### PROBLEM REQUIREMENTS
Each entry needs to appear again, retyped exactly as it is below.

### GIVEN ENTRIES ###

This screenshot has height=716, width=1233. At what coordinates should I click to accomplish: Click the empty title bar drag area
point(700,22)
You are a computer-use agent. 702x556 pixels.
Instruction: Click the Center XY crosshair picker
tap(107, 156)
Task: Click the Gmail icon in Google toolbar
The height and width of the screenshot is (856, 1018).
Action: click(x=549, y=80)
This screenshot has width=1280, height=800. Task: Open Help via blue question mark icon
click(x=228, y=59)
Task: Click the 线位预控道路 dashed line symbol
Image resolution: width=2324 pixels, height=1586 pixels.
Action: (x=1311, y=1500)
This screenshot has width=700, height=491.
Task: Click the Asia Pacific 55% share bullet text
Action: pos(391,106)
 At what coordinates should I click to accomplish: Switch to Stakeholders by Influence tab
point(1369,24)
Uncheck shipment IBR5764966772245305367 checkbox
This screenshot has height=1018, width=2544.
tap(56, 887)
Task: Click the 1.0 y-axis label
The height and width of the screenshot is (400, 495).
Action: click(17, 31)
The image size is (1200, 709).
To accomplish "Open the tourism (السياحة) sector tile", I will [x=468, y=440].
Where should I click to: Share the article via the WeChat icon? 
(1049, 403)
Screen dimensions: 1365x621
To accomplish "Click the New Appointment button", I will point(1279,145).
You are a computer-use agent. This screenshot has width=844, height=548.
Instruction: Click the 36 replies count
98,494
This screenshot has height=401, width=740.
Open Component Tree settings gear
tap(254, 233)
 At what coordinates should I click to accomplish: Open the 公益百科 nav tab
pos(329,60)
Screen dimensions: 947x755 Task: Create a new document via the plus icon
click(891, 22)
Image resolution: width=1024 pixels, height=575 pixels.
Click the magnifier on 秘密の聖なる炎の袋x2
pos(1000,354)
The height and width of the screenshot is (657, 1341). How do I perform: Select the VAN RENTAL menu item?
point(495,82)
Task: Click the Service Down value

###

### EXERCISE ANSWER
This screenshot has height=716, width=1233. At what coordinates should I click to accomplish: Click the empty title bar drag area
point(700,22)
You are a computer-use agent. 702x556 pixels.
Instruction: Click the Center XY crosshair picker
tap(107, 156)
Task: Click the Gmail icon in Google toolbar
The height and width of the screenshot is (856, 1018).
Action: click(x=549, y=80)
This screenshot has width=1280, height=800. Task: Open Help via blue question mark icon
click(x=228, y=59)
Task: Click the 线位预控道路 dashed line symbol
Image resolution: width=2324 pixels, height=1586 pixels.
Action: (x=1311, y=1500)
This screenshot has width=700, height=491.
Task: Click the Asia Pacific 55% share bullet text
Action: pos(391,106)
 At what coordinates should I click to accomplish: Switch to Stakeholders by Influence tab
point(1369,24)
Uncheck shipment IBR5764966772245305367 checkbox
This screenshot has height=1018, width=2544.
tap(56, 887)
Task: Click the 1.0 y-axis label
The height and width of the screenshot is (400, 495).
Action: click(17, 31)
The image size is (1200, 709).
To accomplish "Open the tourism (السياحة) sector tile", I will [x=468, y=440].
Where should I click to: Share the article via the WeChat icon? 
(1049, 403)
Screen dimensions: 1365x621
To accomplish "Click the New Appointment button", I will point(1279,145).
You are a computer-use agent. This screenshot has width=844, height=548.
Instruction: Click the 36 replies count
98,494
This screenshot has height=401, width=740.
Open Component Tree settings gear
tap(254, 233)
 At what coordinates should I click to accomplish: Open the 公益百科 nav tab
pos(329,60)
Screen dimensions: 947x755 Task: Create a new document via the plus icon
click(891, 22)
Image resolution: width=1024 pixels, height=575 pixels.
Click the magnifier on 秘密の聖なる炎の袋x2
pos(1000,354)
The height and width of the screenshot is (657, 1341). How do I perform: Select the VAN RENTAL menu item?
point(495,82)
Task: Click the Service Down value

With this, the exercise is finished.